In the legends of Iran's kings and heroes, as described in Ferdowsi's Shahnameh, the Alborz Mountain played an important point of reference. Sam sent his albino son Zal to Alborz to be rid of the evil that had afflicted him; Alborz was King Manouchehr's retreat and the scene of many a battle fought by Rostam; the villain Zahak was imprisoned at Mount Damavand; and the hero Arash Kamangheer (the Archer) flung his arrow from Mount Damavand to mark the eastward frontier of Manouchehr's kingdom.
The sacred libation hom grew in the mountains. On Mount Asnavand, Keikhosro, the mythical Kyanian king, built the first of the three celebrated fire-temples. Another Kyanian king, Gashtasp, built the temple Azar Barzin Mehr at Navand, a mountain in the northwest of present-day Sabzevar in Kohrasan.
The Greek historian Herodotus said it best when he noted about the ancient Persians (Histories, Rawlinson's edition, Book I:131): “They have no images of the gods, no temples nor altars, and consider the use of them a sign of folly… Their wont, however, is to ascend the summits of the loftiest mountains, and there to offer sacrifice to Jupiter which is the name they give to the whole circuit of firmament,” Jupiter referring to Ahuramazda.
The mountains also drew one closer to the heavens, and in most instances they were the source of water, afforded dorsal protection, dominated the plains, roads and settlements, and served as watchtowers. It would have been quite a thing to rule one.

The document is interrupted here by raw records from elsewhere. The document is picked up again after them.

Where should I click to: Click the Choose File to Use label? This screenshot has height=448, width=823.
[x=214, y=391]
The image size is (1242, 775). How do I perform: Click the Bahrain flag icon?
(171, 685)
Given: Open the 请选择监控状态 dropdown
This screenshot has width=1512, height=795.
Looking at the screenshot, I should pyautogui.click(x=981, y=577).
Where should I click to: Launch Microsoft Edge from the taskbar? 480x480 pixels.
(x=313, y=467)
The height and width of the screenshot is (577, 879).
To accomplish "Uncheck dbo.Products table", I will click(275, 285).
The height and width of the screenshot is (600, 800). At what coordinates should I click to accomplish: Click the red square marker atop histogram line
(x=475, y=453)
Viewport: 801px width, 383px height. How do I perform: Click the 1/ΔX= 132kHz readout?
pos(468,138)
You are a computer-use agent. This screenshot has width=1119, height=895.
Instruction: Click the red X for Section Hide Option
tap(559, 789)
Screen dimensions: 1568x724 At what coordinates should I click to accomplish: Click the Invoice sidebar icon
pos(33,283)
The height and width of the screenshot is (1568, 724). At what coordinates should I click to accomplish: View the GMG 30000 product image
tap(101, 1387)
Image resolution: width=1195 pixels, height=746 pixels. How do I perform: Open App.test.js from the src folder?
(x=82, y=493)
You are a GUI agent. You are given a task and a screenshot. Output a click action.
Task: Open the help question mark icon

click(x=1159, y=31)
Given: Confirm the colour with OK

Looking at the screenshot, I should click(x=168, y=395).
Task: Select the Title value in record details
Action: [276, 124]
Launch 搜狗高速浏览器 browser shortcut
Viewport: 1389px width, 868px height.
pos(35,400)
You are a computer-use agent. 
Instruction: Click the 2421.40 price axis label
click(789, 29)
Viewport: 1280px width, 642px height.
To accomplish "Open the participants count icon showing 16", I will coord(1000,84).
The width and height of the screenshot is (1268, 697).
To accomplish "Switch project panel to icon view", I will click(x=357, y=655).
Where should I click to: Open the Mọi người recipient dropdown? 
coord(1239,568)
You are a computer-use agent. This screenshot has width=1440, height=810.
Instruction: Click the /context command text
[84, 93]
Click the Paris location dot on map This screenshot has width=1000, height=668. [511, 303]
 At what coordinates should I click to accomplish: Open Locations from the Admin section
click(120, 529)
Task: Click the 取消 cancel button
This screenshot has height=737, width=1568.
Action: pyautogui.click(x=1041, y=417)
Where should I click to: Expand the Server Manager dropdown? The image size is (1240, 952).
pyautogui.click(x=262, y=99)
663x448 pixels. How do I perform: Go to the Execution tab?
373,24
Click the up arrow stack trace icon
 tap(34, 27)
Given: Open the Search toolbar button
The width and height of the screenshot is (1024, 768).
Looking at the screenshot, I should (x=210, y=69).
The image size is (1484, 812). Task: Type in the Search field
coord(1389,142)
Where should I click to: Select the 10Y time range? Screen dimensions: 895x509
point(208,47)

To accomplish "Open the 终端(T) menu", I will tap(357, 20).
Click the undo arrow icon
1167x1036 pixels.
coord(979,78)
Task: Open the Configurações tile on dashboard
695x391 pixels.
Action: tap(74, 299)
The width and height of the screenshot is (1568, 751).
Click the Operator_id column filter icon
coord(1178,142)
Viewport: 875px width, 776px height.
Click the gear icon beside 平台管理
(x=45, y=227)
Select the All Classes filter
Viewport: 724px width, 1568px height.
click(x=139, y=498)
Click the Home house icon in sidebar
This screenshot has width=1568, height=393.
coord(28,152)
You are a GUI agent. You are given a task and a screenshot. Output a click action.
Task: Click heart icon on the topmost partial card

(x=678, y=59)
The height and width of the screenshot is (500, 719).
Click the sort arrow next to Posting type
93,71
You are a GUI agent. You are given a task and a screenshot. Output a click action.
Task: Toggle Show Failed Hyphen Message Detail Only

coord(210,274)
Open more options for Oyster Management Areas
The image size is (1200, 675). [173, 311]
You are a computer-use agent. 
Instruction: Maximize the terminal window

The principal Avetsan word (Yasht 19, section 1) for mountain was “gar.” The first of Iran's legendary kings was Kyoumars, who was known also as Garshah, which meant according to Dehkhoda “mountain king.” The name of another king, Garshasp, too embodied an association with mountains. The title of a Sasanian prince, Hormuz son of Bahram, was Kuhbod, which meant commander of the mountain.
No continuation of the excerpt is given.